I am also planning to attend my first opera with standing room tickets tomorrow. It is opening night and La Boheme is showing. I know that Otto is a great Opera fan, so in case he (or you, or my grandmother, or my mothers) has any recommendations I will tell you all that they are showing while I am here: Il Barbiere Di Siviglia, Lohengrin (I suspect he will recommend the Wagner!), Osud/ Le Villi, Onegin, Le Nozze Di Figaro, Robert Devereux, I vespri Siciliani, Copelia, Die Sauberflote, Peter Grimes, Madame Butterfly, Rigoletto, Carmen, Giselle, Otello, Tosca, Nabucco, La Sonnambula, La Traviata, Der Rosenkavalier, Arabella, Requiem, Der Nussknacker, Don Carlo, und Romeo et Juliette. Quite a few choices!

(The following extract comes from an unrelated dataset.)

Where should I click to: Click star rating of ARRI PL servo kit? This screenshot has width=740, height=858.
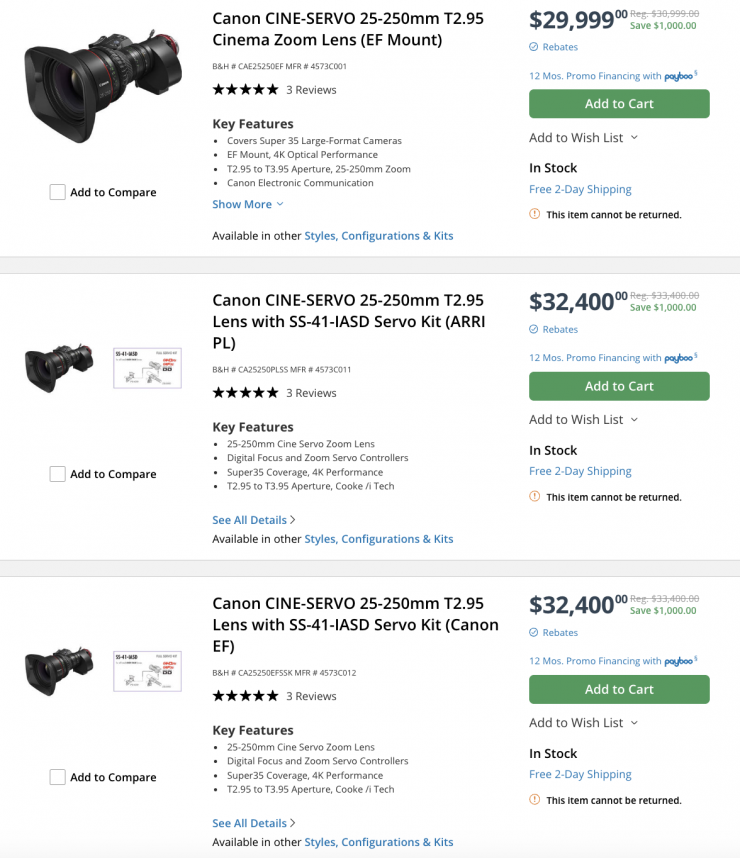(245, 393)
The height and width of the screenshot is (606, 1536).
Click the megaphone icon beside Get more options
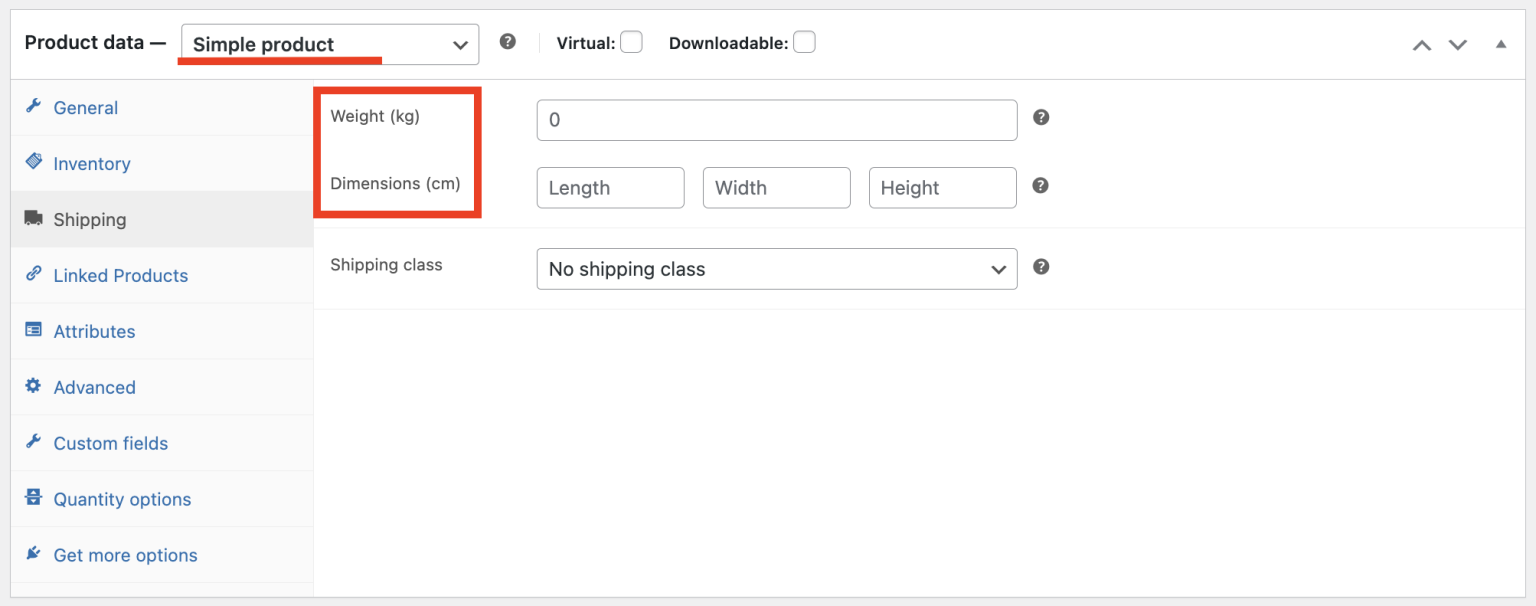coord(33,555)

As for my classes, I will be taking German (of course), a politics class (Post Cold War European Security), an economics class (Transitions to Market Economies in Central and Eastern Europe), and my newly added history course, Vienna Past and Present, which goes over the history of the city and includes a substantial amount of touring museums and other historical sites. I believe I'll see everything from the Roman ruins to St. Stephens to the Belvedere to the museum that houses the car in which Archduke Franz Ferdinand was assassinated. All of this with the very knowledgable guide who seems to be an excellent lecturer. Also I am applying for an internship; if I don't get one that interests me enough then I will take a class called Nations and Religions: Minorities and Majorities, a small part of which is focused on Jewish history.

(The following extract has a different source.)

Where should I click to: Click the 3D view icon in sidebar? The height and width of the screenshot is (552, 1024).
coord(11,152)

That's all for now. I'll send another update when there's more to report. Enjoy the attatched pictures; sorry there were so many but they were hard to pick out of so many I've taken! I made them poor quality so they'd be small enough to email in mass quantity, but if you'd like to see a better copy of anything, let me know. A little caption for two of them (the rest should be self explainatory): "now you see it" and "now you don't" are of the statue that the Russians built as part of the treaty after WWII. The Viennese were required to keep it up, but it is truly ugly, so they spend what I can only imagine is tens of thousands a year maintaining the fountain they built that goes perhaps 3 stories in the air to hide the statute!

Email I sent Aug 27

Vienna is awesome. Actually I haven't seen any of the city yet, just had a 3 day orientation in the Alps. People are pretty cool. My roommate is a Tennessee girl who goes to Wellesley and is very sweet and we had the 2nd to worst number but somehow lucked out because there were two of us instead of the big groups other people had. I am in the nicest two person appartment (that should have been three) with wireless!! and it is huge and old and beautiful and it couldn't be more convenient; it's right between the inner ring and outer ring in a district full of students with streetcar, grocery store and wiener (sausage) stand all visible from the front door. Also my landlord is a student coordinator for the program and doesn't charge us the fees the other land lords do (that means, I have an extra bed in my appartment that anyone can crash at for free). I start 3 weeks of intensive German tomorrow which will include tours of the city, then a week break, then classes. Admittedly I haven't had to cook for myself yet but I'll be hitting up the Wiener stand a lot and all the jazz clubs that are 2 blocks away.

Back by popular demand...

Ok, not actually that popular of a demand, but I figure in 10 years if blogger hasn't started charging people to access their accounts I'll want to look back on my 4 months in Vienna and Europe and remember what exactly those pictures are of. The title of this blog is Deutsch for "to Vienna," except I'm still totally confused by German prepositions so it also might translate to "in Vienna." Regardless, here it is, with a few backdated entries (if I can figure out how to backdate them) that are copies of emails I've sent my family.